--- Start of Dataset entries ---
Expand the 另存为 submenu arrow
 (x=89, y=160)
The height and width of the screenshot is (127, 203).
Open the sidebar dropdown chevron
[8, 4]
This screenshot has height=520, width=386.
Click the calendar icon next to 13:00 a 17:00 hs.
--- End of Dataset entries ---
◆ **Task requirements**
Please copy out the listing again word for word, starting at the line that contains "The height and" and ending with the last line of the listing, both included.

◆ **The response**
The height and width of the screenshot is (127, 203).
Open the sidebar dropdown chevron
[8, 4]
This screenshot has height=520, width=386.
Click the calendar icon next to 13:00 a 17:00 hs.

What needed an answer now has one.